▸ **Aufgabenstellung**:
a. Mit welchem Werkzeug soll man laut nanda im Text über geschwungene Linien die Kontur füllen, damit das Ergebnis glatt wird?
b. Zähl alle Benutzernamen auf, unter denen im Text über geschwungene Linien ein Beitrag steht.

# geschwungene Linien



## Hyper Active (12. Dezember 2001)

Tach allerseits!

Ich frage mich schon seit längerer Zeit, wie man mit PS so schöne geschwungene Linien hinbekommt, wie mit Paint. Kann mir das vielleicht jemand erklären?

THX!


----------



## Hyper Active (12. Dezember 2001)

Hat sich soeben erledigt. Mann, da versuche ich's seit Wochen und schaffe es nicht, und kaum poste ich meine Frage finde ich heraus wie's geht  .


----------



## Shiivva (12. Dezember 2001)

nun ja, es gibt ja für fast alles mehrere Möglichkeiten , welche hast Du denn jetzt rausgefunden? (Pfad?)


----------



## Hyper Active (16. Dezember 2001)

Sorry für die späte Antwort.

Also, ich mach das folgendermaßen:
Zuerst erstelle ich eine neue Ebene. Dann wähle ich den Zeichenstift aus mit der Option "neuen Arbeitspfad erstellen". Danach blende ich das Fenster für die Pfade ein, klicke mit der rechten Maustaste auf den Arbeitspfad (in diesem Fenster, nicht auf meinem Bild!) und wähle einfach "Pfadkontur füllen" aus.

Ist aber glaube ich nicht die feinste Methode, weil die Linien nicht so toll geglättet werden. Außerdem isses meiner Meinung nach zu kompliziert. Da könnte Adobe noch was bei Microsoft abgucken  .
Oder gibt es vielleicht noch eine elegantere Lösung?!

//edit:
Den Pfad könnt ihr zum Schluss löschen (auch wieder im Pfad-Fenster). Die Linie bleibt trotzdem, weil sie auf der Ebene liegt. Der Pfad ansich hat keine Ebene, bzw hängt nicht mit irgendwelchen Ebenen zusammen. Deshalb kann er ruhig gelöscht werden.


----------



## nanda (16. Dezember 2001)

@hyper active
die glättung ist kein problem.
die funktion "pfadkontur füllen" kann jedes mal- und retuschewerkzeug von ps benutzen. für jedes werkzeug gelten die zuletzt verwendeten einstellungen. wenn du jetzt zum beispiel mit dem airbrush deine kontur füllst, sollte das ganze ganz smooooooooth werden. bei dir war bestimmt ein werkzeug mit harter kante eingestellt.

oder nicht?


----------



## Neo (16. Dezember 2001)

Datensatzzeilen:
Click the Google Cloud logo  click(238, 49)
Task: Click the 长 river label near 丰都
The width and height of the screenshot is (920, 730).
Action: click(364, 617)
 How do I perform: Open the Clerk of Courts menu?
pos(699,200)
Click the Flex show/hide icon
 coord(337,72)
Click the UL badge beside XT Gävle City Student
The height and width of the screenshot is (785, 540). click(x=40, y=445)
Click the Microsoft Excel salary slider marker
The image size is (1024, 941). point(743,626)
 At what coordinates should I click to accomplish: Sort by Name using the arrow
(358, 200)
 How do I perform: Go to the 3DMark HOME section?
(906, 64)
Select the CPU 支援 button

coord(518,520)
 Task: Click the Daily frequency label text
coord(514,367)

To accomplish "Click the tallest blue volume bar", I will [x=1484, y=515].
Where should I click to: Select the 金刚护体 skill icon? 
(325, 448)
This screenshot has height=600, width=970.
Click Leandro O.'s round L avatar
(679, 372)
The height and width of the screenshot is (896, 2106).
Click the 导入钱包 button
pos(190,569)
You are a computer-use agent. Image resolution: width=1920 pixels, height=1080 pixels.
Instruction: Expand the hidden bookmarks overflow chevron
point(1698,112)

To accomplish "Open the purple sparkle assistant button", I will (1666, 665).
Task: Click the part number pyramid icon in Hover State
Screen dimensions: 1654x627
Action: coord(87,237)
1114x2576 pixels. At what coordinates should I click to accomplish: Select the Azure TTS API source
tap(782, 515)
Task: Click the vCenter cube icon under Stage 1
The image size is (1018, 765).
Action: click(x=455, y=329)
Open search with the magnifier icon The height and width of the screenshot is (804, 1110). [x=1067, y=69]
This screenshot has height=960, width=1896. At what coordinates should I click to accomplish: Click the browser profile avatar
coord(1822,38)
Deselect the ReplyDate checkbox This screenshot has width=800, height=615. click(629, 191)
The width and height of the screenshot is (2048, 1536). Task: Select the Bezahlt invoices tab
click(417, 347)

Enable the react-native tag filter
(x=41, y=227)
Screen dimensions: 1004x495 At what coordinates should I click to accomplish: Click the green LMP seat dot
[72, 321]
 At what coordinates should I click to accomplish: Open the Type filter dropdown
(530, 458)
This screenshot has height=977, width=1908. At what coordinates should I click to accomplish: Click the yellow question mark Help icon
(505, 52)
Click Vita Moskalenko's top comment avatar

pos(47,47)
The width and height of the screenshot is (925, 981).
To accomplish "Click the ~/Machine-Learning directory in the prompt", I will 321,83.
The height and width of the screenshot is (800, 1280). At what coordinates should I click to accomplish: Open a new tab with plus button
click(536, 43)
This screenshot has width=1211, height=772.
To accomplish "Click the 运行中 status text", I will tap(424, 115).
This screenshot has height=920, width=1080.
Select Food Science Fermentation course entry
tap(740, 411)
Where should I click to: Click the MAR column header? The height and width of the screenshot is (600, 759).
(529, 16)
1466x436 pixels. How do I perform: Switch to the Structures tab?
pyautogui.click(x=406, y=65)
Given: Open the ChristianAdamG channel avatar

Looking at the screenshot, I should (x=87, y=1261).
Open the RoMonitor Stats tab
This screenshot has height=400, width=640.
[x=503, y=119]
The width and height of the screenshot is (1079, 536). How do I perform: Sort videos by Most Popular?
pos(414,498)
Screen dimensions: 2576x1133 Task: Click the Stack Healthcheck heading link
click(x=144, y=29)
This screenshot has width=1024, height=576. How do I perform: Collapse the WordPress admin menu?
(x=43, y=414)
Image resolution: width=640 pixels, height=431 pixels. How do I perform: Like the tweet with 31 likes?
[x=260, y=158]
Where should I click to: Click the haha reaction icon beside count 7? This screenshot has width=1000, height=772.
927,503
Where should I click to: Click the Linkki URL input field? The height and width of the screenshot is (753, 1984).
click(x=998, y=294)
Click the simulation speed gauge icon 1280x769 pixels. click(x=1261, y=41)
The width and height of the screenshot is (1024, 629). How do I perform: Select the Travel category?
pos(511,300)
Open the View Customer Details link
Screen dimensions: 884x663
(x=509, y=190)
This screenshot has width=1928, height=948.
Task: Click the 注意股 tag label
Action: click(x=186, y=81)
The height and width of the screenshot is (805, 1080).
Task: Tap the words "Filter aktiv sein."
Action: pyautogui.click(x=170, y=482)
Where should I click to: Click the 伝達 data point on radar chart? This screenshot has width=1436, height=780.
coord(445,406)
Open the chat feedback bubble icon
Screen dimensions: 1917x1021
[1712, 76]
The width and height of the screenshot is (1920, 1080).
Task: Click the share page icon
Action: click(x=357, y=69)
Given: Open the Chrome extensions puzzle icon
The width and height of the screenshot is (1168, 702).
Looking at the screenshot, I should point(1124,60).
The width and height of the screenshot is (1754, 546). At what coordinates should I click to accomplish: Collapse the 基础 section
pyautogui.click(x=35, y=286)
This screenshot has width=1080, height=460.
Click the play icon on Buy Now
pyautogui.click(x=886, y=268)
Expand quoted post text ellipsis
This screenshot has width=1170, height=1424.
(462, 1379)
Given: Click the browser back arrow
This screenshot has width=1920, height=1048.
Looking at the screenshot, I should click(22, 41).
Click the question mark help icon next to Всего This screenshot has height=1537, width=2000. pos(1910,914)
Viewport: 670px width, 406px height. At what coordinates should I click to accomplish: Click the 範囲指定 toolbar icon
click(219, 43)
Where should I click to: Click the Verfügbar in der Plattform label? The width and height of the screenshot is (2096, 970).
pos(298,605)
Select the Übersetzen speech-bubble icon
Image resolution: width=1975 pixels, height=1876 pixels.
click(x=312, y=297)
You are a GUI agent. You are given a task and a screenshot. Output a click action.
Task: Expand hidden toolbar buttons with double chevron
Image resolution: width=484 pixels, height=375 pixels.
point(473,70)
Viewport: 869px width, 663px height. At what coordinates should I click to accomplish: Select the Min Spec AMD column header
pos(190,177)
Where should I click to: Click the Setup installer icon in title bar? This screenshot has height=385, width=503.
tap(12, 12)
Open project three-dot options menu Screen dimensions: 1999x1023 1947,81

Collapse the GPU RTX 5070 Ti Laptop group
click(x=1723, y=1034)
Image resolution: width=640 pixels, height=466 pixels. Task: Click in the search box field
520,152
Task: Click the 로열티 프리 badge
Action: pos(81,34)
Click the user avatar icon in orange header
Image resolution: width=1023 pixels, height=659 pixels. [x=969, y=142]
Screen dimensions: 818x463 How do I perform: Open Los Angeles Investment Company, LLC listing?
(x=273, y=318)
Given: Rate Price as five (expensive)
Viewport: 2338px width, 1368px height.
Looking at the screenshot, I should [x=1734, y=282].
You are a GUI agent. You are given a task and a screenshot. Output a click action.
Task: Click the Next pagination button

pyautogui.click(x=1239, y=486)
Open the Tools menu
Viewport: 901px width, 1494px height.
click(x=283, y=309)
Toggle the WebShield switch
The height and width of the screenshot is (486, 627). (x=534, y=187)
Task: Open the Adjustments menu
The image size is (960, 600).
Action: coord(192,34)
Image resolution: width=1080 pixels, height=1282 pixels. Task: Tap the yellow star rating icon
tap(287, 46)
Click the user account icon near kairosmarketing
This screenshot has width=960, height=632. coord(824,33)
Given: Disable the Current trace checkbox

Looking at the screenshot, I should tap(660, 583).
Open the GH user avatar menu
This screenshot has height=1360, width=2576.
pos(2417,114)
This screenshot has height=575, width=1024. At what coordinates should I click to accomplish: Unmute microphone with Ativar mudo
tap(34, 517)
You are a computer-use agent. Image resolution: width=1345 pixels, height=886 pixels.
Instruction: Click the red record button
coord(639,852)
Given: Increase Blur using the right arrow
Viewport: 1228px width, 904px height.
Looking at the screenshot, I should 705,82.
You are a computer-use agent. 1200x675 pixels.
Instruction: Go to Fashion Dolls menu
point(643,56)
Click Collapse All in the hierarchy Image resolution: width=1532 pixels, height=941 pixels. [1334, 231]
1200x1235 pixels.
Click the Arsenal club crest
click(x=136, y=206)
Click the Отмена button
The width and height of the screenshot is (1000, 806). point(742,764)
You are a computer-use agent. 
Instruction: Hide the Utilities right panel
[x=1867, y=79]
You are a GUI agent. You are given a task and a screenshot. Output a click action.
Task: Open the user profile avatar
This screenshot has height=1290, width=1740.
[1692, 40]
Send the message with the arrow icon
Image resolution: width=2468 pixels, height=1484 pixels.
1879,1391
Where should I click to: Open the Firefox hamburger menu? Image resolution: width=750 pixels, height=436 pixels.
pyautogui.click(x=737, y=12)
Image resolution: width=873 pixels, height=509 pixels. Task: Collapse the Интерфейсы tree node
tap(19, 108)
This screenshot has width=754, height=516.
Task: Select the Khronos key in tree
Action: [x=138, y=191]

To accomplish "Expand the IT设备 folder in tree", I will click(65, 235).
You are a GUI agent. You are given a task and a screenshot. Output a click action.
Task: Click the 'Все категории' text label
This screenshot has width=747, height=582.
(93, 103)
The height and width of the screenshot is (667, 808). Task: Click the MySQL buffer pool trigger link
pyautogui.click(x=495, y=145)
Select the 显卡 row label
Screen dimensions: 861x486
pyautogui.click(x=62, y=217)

▸ **Vollständige Lösungen**:
a. Mit dem Airbrush.

b. Hyper Active, Shiivva, nanda, Neo